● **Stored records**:
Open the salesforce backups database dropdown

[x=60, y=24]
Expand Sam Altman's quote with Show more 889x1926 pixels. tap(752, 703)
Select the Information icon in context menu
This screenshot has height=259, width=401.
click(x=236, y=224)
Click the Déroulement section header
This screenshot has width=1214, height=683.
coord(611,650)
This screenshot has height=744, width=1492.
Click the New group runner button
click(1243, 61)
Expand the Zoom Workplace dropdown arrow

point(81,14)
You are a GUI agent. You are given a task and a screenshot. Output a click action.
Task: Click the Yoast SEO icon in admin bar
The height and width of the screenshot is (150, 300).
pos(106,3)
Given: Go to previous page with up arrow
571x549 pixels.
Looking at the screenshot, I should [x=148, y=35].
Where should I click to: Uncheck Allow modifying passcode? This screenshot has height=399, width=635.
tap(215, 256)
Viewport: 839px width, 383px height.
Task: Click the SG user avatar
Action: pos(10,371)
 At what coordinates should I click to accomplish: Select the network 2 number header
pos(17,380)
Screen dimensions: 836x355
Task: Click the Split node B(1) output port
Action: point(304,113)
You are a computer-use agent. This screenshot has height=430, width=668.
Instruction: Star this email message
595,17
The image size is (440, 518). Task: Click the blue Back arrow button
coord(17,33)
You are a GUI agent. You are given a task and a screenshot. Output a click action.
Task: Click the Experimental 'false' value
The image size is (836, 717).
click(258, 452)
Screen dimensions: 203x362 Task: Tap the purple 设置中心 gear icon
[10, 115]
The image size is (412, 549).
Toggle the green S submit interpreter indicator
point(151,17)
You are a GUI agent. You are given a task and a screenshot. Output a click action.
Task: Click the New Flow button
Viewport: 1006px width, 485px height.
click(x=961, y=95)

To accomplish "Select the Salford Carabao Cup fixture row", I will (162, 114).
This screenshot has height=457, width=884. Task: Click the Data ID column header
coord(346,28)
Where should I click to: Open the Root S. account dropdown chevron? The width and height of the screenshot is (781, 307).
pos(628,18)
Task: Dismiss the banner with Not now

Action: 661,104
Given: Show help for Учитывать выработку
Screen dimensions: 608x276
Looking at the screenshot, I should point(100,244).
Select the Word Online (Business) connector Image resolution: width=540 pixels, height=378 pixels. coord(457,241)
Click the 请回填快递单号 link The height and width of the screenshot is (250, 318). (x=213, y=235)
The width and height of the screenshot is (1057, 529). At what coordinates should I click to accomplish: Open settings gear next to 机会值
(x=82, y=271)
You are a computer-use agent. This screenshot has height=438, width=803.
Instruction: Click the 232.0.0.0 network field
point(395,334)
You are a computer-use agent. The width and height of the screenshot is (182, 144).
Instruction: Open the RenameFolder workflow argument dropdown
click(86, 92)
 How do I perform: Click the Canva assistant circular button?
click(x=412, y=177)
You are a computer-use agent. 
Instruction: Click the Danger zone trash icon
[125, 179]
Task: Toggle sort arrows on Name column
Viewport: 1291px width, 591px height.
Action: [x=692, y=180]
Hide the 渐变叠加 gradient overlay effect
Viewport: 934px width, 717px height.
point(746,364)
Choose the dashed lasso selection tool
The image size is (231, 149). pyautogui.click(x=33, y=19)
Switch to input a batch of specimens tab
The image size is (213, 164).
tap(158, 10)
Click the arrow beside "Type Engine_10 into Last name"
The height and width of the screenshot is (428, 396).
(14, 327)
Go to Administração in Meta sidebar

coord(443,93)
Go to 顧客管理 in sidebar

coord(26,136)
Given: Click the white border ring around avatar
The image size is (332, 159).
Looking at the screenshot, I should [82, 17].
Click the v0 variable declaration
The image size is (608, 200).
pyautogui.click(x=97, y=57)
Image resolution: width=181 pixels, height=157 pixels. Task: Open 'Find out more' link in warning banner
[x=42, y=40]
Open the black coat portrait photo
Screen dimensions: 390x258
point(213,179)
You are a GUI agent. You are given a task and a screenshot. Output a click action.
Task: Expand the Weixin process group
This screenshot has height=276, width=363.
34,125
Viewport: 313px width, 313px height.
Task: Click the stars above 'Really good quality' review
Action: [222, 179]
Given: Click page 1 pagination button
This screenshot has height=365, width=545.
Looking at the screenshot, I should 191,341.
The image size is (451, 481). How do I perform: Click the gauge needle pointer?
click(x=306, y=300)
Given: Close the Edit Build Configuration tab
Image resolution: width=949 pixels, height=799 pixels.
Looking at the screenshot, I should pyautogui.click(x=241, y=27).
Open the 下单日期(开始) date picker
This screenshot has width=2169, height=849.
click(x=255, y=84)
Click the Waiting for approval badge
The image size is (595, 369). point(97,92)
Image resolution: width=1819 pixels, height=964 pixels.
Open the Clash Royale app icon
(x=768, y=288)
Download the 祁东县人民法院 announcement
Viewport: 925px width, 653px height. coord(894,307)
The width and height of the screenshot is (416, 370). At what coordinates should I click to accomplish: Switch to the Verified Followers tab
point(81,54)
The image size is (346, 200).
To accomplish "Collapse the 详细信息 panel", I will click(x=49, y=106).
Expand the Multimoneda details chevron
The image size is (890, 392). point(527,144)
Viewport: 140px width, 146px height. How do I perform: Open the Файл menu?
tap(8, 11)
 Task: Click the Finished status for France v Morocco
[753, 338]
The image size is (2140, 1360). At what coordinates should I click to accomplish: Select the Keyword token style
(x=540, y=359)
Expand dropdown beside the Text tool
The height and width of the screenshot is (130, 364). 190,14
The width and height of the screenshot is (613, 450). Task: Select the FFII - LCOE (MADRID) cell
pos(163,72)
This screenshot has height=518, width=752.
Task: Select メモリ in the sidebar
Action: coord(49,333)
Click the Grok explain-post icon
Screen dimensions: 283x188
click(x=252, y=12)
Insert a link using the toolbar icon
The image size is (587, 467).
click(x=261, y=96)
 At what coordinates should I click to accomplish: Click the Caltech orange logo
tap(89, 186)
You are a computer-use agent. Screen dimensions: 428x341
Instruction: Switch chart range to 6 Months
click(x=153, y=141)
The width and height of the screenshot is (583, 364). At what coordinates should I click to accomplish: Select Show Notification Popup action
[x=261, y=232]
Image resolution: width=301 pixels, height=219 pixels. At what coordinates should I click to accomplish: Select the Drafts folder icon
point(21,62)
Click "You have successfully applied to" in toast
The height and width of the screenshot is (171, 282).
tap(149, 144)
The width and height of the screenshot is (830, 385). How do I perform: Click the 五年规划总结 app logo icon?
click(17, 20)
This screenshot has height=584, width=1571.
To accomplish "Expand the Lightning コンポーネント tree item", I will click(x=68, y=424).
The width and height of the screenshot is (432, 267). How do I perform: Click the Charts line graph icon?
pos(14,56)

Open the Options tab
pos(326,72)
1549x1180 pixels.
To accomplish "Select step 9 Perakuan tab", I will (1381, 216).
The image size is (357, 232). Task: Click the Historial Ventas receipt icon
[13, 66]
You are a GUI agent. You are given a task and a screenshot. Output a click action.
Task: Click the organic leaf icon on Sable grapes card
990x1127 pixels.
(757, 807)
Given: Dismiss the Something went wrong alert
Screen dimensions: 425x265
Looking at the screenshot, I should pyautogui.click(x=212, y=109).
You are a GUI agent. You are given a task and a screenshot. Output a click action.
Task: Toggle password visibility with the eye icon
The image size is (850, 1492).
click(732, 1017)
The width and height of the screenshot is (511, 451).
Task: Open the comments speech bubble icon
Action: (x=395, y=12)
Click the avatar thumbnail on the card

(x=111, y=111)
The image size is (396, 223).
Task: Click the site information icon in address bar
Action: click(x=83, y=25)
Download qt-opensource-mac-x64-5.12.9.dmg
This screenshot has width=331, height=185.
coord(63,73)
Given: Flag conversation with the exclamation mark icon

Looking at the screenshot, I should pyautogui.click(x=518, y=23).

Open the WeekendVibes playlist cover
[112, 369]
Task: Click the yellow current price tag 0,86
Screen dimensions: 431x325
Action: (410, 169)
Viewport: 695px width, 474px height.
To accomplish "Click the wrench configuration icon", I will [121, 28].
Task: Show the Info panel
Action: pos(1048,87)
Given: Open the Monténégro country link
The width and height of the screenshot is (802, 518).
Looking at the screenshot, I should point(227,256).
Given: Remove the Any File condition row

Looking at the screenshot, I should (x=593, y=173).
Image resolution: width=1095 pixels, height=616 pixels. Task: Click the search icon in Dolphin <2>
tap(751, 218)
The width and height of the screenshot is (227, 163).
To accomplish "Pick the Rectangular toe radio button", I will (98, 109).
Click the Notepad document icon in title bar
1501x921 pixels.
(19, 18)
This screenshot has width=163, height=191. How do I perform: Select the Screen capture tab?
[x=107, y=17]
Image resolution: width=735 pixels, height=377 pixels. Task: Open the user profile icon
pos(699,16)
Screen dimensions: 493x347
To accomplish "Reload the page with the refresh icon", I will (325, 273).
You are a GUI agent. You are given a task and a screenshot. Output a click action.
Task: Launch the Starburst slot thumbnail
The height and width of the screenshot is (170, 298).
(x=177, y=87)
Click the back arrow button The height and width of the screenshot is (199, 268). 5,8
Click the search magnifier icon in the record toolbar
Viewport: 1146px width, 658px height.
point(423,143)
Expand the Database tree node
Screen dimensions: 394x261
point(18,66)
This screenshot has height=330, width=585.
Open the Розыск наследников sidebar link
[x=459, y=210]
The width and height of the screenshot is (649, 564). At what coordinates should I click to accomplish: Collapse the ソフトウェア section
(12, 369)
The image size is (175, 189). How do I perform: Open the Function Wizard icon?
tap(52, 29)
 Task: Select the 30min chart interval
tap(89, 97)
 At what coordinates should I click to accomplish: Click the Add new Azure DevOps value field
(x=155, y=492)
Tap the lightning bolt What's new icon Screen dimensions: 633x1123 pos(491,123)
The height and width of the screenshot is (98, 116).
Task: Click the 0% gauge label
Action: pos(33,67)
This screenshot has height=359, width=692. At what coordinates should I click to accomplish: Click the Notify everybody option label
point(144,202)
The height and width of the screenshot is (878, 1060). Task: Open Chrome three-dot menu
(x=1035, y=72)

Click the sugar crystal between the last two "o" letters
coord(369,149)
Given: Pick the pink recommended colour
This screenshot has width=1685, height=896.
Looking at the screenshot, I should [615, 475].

● **WHAT YOU NEED TO DO**:
If a line of the records above holds the string "computer", count it; then state only how many such lines there are.

● **ANSWER FOR THE TASK**:
5